Sly05: I liked it. Hopefully there is no Ghost Kaori like a certain other recent series which featured amnesia prominently.

Library-chan: That was very sweet, but the character designs makes everybody look tired.

Sensuifu: Can’t help but think of ef. I’m not expecting it to be near as dramatic, but should be interesting to see how this show develops.

Hitsugi Amachi: Same immediate thought, though I’m not really liking the plot device here as much because it’s much more arbitrary and focused to do nothing more than set up the same repetitive situation at the beginning of the week. Notice also how in this case, the “memory reset” does not affect her memory of her family, just anyone not family whom she gets close to. That’s just far too random. I’m not even sure how this could be possible in any way except as some kind of psychological illness (since it can’t be physical; if there were a physical cause, she wouldn’t be able to remember her family either).

And yeah, we get it, Hase is a nice guy. But I’m not sure how much I can put up with such a manufactured condition, created solely to make the scenario work.

On the other hand, I’d be happy if Hase’s interactions with Kaori work as therapy to remove this condition she has. That would be rather uplifting.
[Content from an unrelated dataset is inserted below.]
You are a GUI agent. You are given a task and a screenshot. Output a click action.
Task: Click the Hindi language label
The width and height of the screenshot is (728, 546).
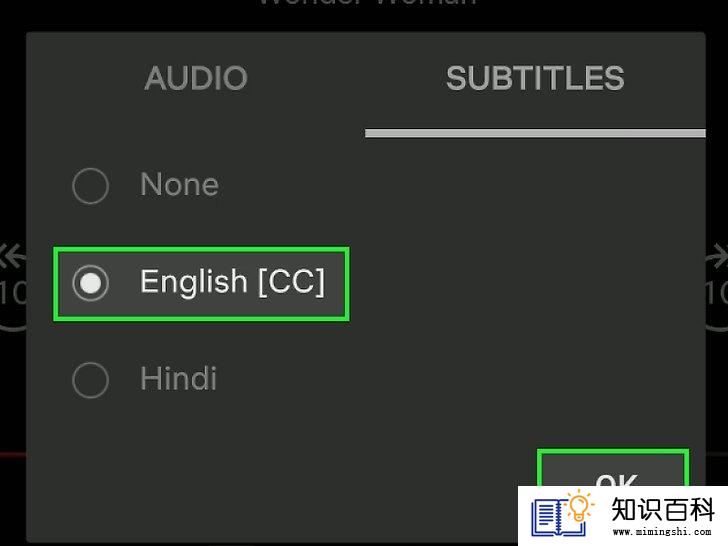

If it’s just “memory reset” followed by Hase making friends again and again…I’m not sure if I can put up with that.

bctaris: I know this is almost obscene coming from me, and speaking to you guys, but I think this misses the point and spirit of the show.  That it’s so forced and arbitrary (as arbitrary, say, as a boy being splashed with cold–and only cold–water and becoming a girl) indicates the source of the “condition”, if there is one, is beside the point. This is just about exploring friendship, companionship, and the fleeting nature of it even among those who don’t forget it every new week. Oh, it’s arbitrary, but in the best ways of experimental fiction (like, say, what would happen if Death took a vacation?), where it’s very intriguing to me where they can go with it.

Also, explaining and setting it all up in the very first episode–like Ranma, say, but unlike Golden Time–properly orientates the story and its themes and intents. It’s not, now, a crutch or a mystery (beyond its original source, which, note, is not Hase’s concern; he cares less the “why” than the “making her feel normal regardless”). It’s simply, from the beginning, the rule of the game. The arbitrariness, too, seems to tell us not to think about logical means–this is fable-like, magical realism; if you need an explanation for what causes someone to be like this (and the only real life parallel are medical conditions where stroke/trauma victims lose the ability of short-term memory) then think to magic, a curse from a god, whatever.

So, I am intrigued. Charming little show. More of the soft-filtered animation style so in vogue these days, but he underlying design and line-work is very nice.

GingaDaiuchuu: Ah, this is off to a very nice start. I really love the whole visual design as well; obviously the art styles are drastically different, but comparing this to Kawai Complex, despite them being the same studio the gap in animation quality suggests this got about twice the budget.

bctaris: I don’t see this gap. Both seem to have a lot going for them, budget-wise. Little more fluidity to this, true, but more detail to environment and close-up facial animation in Kawaisou. The color filtering techniques are different, but that’s short-cut computer stuff, mostly–and are also, I believe, merely the difference between the styles of the shows’ art directors. The underlying design work for both seems to show a lot of work. To compare, as well, at the moment I don’t know who the animation staff is behind this; Kawai Complex, however, has some intriguing personnel in the animation director chair (though they can’t all be 1st directors, unless each handles a different facet of the mixed animation style there). Brains Base shows normally have a design I go back and forth with–too pretty, too soft–but I’m warming to both of these shows a bit better, in two different ways. Though quicker to One Week Friends​.